Monday Apr 21, 2014

How does TYPE2_FLG Work in ETL

Author: Vivian(Weibei) Li

Instruction

TYPE2_FLG is usually used in slowly changing dimensions in BI Applications. This flag indicates if the dimension is type 2, and it determines the data storing behavior in ETL. This blog is to give you a better understanding on how TYPE2_FLG works in ETL.

Background

Slowly Changing dimension

There are many fundamental dimensions such as Customer, Product, Location and Employee in BI application. The attributes in these dimensions are revised from time to time. Sometimes the revised attributes merely correct an error in the data. But many times the revised attributes represent a true change at a point in time. These changes arrive unexpectedly, sporadically and far less frequently than fact table measurements, so we call this topic slowly changing dimensions (SCDs).
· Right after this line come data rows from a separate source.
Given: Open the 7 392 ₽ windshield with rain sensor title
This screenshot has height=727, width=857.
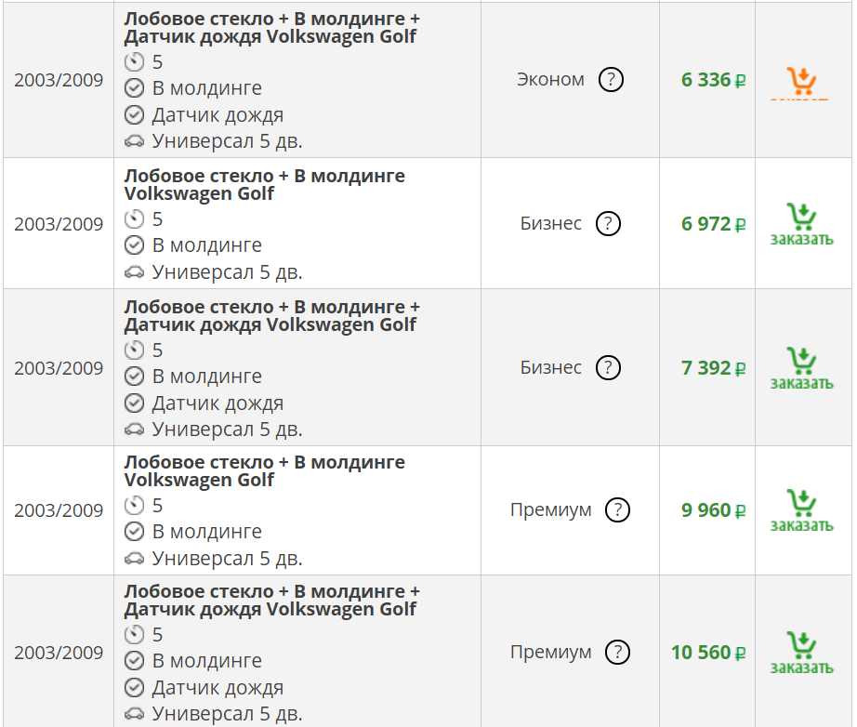Looking at the screenshot, I should point(271,316).
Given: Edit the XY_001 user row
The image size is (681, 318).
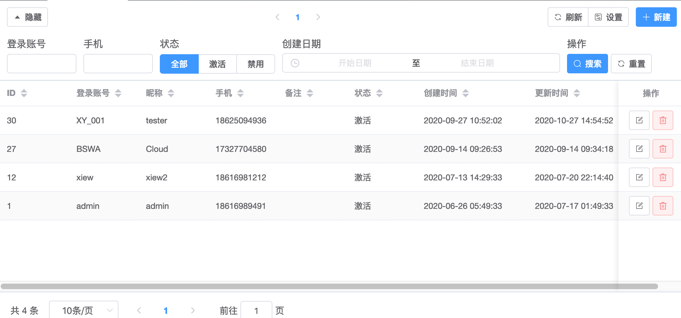Looking at the screenshot, I should (x=639, y=120).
Slowly changing dimensions (SCD) entities like Employee, Customer, Product and others determine how the historical changes in the dimension tables are handled and decide how to respond to the changes. There are three different kinds of responses are needed: slowly changing dimension (SCD) Types 1, 2 and 3.
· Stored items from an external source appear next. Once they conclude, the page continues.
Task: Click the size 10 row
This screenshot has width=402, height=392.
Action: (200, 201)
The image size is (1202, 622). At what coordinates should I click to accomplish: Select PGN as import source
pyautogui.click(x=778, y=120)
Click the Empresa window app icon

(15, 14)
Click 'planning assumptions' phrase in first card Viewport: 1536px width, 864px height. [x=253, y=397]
Type 1: Overwrite the attributes with new changes

Type 2: Add a New Dimension Record

Type 3: Add a New Field

We are talking about type 2 in this blog. In the Type 2 SCD model the whole history is stored in the database. An additional dimension record is created and the segmenting between the old record values and the new (current) value is easy to extract and the history is clear. A minimum of three additional columns should be added to the dimension row with type 2 changes: 1) row effective date or date/time stamp (EFFECTIVE_FROM_DT); 2) row expiration date or date/time stamp (EFFECTIVE_END_DT); and 3) current row indicator (CURRENT_FLG).

SRC_EFF_FROM_DT and EFFECTIVE_FROM_DT

The two columns have different concepts though they have similar name. We saw many customers getting confused about the two columns.

SRC_EFF_FROM_DT is extracted from the effective start date of the source (mainly from the main driven source) if the source has the history. If the source doesn’t store history or the history is not extracted, it is hard coded as #LOW_DATE.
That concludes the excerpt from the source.